Daniel Lybbert said:


> why didnt your friend from Mexico tell you not to let dogs chase legs?


 BB is a big boy, and loves to bite arms, so I work him on legs much more than arms.


----------



## Ted Efthymiadis (Apr 3, 2009)

Daryl Ehret said:


> Nicely done. The suits are made in Spain, but they speak French?


HenryK is French, but now lives in Spain.


----------



## Ted Efthymiadis (Apr 3, 2009)

Amy Apiquian said:


> I know it was slow-mo, but you can still tell that the dog's entries are really careful. How did you teach your dog to slow down so much on the entry? It doesn't seem like you see that associated with french ring sport very often. That's actually not a bad idea for safety reasons.
> 
> I'm surprised more people don't do that, since it would definately be safer for everyone. I know it doesn't look very flashy, and the dog seems lukewarm about the whole situation, but it's all about getting the job done, in my opinion.
> 
> Good job.


I think speed is over rated in a lot of protection sports. I would much rather have a dog think about a bite, then just fly at a decoy and hope he nails him. Everyone will have a different angle in this issue, just the way I like to do things. Since I don't trial my dog, I don't care either way I am just out having fun.


----------



## Thomas Barriano (Mar 27, 2006)

Connie Sutherland said:


> "Amy" is no longer with us.


Bummer, There actually is a real Amy Apiquian on face book.
I'm guessing this wasn't our Amy?


----------



## Jennifer Coulter (Sep 18, 2007)

Ted Efthymiadis said:


> BB is a big boy, and loves to bite arms, so I work him on legs much more than arms.


I don't think that is what Daniel meant......???


----------



## Geoff Empey (Jan 8, 2008)

Jennifer Coulter said:


> I don't think that is what Daniel meant......???

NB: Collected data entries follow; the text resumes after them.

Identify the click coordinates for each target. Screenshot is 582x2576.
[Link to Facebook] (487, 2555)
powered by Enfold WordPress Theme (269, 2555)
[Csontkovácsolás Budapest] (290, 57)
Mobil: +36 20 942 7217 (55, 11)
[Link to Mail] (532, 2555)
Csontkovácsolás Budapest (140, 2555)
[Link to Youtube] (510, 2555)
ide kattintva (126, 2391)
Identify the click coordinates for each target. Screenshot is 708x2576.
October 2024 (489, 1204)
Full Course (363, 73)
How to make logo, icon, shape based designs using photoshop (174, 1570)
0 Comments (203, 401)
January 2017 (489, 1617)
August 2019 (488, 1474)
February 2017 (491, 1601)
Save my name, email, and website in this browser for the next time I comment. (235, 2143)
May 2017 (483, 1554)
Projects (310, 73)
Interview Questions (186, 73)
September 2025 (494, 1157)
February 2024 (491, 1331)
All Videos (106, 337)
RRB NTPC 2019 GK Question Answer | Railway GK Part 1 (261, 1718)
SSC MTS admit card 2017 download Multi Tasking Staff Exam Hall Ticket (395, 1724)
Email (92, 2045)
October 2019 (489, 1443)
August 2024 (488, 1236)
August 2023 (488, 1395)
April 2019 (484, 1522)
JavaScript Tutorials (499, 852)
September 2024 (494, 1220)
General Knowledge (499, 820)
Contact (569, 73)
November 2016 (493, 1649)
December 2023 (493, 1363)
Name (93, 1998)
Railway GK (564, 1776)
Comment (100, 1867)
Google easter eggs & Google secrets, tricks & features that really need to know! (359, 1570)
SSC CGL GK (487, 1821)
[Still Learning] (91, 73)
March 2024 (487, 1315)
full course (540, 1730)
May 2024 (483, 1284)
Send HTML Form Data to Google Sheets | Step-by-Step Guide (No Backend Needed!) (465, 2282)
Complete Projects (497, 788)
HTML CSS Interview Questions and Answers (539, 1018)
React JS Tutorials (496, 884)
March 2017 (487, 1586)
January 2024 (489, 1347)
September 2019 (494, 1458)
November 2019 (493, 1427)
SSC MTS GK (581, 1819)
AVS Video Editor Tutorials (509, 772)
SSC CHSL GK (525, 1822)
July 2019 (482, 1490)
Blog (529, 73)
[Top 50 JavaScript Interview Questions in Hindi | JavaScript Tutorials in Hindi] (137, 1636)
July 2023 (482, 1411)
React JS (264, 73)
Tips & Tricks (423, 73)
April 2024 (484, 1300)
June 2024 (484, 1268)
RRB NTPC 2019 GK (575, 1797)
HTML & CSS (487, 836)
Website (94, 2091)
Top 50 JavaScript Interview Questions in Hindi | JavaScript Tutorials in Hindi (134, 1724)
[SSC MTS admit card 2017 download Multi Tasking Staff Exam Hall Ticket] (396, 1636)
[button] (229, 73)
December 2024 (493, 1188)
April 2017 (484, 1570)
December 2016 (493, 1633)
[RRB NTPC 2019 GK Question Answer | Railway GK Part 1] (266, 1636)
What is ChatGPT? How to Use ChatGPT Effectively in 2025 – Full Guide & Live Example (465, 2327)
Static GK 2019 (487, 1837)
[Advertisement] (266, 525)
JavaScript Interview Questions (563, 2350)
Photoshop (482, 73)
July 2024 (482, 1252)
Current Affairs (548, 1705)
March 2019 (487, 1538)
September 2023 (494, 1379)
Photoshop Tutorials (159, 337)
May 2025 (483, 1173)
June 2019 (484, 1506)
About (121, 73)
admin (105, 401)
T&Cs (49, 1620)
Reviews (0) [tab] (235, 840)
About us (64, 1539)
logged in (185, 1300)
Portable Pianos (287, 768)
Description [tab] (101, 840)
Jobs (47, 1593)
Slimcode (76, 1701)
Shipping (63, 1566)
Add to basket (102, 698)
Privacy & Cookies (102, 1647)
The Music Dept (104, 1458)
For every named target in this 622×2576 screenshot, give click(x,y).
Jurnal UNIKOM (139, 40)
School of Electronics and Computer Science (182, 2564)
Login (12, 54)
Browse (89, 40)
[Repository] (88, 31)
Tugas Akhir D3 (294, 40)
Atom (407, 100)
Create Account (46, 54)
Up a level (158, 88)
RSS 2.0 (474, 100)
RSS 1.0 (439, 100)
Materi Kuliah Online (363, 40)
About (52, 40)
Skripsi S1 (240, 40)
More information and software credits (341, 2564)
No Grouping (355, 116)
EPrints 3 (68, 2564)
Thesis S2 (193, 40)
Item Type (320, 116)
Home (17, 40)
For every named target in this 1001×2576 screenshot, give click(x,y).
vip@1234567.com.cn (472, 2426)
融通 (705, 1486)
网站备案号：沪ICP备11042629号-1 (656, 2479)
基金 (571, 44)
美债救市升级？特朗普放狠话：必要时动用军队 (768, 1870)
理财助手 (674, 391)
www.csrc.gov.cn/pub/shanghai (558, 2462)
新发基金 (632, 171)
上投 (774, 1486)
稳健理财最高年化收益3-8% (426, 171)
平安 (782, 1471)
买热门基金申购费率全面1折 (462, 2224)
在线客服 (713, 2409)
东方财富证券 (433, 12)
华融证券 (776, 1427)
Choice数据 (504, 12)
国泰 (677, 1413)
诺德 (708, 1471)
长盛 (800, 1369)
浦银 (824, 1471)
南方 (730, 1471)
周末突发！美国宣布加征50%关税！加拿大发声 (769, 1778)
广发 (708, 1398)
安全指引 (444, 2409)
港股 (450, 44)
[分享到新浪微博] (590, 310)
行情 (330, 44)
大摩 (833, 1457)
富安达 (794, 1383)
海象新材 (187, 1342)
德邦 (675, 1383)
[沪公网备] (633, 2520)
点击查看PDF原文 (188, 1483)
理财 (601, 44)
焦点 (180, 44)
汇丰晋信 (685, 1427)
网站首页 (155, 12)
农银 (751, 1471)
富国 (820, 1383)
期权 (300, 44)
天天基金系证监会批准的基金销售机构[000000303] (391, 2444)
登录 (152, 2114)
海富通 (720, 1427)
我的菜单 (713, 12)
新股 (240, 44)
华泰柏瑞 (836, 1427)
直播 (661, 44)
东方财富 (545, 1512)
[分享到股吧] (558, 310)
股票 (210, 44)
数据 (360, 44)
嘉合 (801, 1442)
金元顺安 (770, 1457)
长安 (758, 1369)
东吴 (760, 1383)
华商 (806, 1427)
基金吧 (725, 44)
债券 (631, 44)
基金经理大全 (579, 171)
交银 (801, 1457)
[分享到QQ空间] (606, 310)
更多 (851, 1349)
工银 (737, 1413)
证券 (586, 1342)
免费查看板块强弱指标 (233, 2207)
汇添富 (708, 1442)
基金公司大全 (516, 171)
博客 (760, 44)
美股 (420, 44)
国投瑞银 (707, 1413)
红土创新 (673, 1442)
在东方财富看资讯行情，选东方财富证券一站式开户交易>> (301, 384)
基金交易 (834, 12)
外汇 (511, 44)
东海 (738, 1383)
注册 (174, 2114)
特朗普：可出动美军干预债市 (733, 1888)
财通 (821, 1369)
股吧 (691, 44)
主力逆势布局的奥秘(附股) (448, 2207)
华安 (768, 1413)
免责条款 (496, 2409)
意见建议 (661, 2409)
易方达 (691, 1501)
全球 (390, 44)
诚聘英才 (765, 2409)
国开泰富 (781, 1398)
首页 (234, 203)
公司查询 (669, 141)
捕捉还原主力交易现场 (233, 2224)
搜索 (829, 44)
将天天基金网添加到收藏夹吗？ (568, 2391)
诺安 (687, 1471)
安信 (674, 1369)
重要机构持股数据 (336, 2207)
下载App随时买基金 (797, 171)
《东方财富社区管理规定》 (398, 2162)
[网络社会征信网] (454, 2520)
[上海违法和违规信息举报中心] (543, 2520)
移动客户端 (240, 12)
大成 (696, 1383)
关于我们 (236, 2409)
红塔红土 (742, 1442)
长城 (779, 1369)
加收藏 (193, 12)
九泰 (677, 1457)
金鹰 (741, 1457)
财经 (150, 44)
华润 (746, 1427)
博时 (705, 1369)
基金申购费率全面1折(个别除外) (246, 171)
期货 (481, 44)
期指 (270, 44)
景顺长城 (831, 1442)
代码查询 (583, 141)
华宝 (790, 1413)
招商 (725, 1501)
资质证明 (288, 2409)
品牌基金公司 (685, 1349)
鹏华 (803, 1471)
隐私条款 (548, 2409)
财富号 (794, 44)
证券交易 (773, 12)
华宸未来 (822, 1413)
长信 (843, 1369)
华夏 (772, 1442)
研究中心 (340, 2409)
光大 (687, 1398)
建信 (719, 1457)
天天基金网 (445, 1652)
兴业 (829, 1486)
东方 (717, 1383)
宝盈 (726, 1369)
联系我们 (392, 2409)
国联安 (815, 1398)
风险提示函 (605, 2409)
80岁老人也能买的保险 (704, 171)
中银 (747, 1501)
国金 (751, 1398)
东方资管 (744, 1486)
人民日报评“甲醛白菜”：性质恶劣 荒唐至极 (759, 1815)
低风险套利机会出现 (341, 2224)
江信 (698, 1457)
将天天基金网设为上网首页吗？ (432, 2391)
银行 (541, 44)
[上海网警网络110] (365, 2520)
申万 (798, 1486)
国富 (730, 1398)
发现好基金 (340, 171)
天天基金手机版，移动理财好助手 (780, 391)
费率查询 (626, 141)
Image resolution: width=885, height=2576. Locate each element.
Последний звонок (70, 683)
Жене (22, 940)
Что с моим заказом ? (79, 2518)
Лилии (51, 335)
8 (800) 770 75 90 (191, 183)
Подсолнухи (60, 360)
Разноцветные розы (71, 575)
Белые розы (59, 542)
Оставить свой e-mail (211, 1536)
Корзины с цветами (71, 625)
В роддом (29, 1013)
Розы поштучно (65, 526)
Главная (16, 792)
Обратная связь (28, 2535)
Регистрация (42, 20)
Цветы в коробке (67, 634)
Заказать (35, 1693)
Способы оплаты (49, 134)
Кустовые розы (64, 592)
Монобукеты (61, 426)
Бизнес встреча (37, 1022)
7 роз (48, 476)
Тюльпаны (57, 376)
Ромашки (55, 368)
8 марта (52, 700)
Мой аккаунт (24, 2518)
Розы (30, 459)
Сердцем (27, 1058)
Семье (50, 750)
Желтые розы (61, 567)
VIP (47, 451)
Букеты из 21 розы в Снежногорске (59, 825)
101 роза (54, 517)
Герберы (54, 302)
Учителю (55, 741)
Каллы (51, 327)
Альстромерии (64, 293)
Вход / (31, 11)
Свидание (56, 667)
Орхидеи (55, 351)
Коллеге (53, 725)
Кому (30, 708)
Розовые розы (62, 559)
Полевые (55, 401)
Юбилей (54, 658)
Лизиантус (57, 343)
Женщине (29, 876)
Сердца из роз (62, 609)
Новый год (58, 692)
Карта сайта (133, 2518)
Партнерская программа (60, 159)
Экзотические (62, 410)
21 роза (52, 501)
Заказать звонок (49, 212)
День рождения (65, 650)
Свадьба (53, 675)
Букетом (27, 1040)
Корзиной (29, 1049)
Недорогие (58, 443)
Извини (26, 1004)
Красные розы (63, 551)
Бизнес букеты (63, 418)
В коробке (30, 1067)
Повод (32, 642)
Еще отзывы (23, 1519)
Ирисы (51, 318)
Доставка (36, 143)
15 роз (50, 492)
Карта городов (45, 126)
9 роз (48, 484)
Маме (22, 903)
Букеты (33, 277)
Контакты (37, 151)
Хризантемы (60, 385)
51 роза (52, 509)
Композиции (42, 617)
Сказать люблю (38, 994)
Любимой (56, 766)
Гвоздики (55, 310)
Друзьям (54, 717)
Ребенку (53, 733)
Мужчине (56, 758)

:-$:-$ Don't let out the secrets of the pivot leg. No more slow to bite, no more esquives ... don't tell Ted. :razz: Sssshhhhh .... :-$:-$


----------



## Daniel Lybbert (Nov 23, 2010)

Someone once told me that "once you put a thought in writing you can never take it back" videos are the same thing. Some one trying to show off and they suck at it.


----------



## Ted Efthymiadis (Apr 3, 2009)

Daniel Lybbert said:


> Someone once told me that "once you put a thought in writing you can never take it back" videos are the same thing. Some one trying to show off and they suck at it.


hahaha, whatever Daniel. 
I have never said I was good at FR, and never have trialed. 

I just like having fun with my dog, what is wrong with that?

I made the video for one reason, I don't find much info on the suits online, so I thought I would give some info in a visual way. 

Have a nice day.


----------